• Written instruction
List each line in the listing below that contains the string "dimensions". The match is case-sensitive.

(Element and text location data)
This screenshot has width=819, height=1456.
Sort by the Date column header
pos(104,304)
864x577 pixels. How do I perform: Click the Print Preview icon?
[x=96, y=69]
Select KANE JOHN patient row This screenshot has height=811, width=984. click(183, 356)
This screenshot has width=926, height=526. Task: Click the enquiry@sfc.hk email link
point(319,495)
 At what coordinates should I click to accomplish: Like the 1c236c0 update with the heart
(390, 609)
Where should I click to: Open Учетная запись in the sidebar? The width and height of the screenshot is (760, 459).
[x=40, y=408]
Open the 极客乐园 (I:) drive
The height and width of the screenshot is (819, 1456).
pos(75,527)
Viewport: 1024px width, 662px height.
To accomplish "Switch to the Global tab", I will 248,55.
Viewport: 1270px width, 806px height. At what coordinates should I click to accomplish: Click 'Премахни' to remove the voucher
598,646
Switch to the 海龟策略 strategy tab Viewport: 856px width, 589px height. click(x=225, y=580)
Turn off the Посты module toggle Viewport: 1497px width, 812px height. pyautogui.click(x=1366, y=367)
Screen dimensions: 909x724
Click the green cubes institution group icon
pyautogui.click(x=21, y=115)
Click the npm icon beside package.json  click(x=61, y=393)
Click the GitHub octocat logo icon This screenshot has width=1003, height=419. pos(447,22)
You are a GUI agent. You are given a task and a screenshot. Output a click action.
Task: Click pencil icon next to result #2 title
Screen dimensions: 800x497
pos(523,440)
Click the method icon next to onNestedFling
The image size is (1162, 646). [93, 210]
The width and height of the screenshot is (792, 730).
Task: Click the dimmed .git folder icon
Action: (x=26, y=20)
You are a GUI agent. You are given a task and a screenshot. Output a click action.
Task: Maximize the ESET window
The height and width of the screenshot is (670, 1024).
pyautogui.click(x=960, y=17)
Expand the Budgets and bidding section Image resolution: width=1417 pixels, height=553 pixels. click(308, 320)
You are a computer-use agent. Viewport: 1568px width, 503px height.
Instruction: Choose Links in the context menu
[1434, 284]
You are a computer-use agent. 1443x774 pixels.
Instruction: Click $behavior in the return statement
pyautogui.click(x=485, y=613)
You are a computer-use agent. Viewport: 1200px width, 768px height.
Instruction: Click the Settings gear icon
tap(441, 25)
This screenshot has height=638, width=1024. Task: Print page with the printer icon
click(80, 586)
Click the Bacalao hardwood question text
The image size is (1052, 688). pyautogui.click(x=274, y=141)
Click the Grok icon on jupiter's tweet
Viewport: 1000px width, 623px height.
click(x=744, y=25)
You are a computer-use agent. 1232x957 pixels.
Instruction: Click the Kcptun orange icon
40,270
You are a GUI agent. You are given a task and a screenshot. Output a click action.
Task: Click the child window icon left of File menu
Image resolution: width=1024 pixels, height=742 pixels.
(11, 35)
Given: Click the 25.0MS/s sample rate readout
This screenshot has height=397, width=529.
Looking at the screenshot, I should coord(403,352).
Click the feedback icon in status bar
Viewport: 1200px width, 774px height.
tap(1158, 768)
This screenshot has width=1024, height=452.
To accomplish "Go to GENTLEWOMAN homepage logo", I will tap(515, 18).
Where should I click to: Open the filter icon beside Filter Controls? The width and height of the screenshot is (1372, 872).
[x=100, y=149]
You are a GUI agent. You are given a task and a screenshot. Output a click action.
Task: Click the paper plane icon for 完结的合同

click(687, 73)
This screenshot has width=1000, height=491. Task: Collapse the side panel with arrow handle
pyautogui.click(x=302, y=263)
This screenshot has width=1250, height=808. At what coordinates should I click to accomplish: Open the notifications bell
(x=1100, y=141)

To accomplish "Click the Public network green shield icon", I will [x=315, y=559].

• Written solution
Screen dimensions: 909x724
Screen dimensions: 800x497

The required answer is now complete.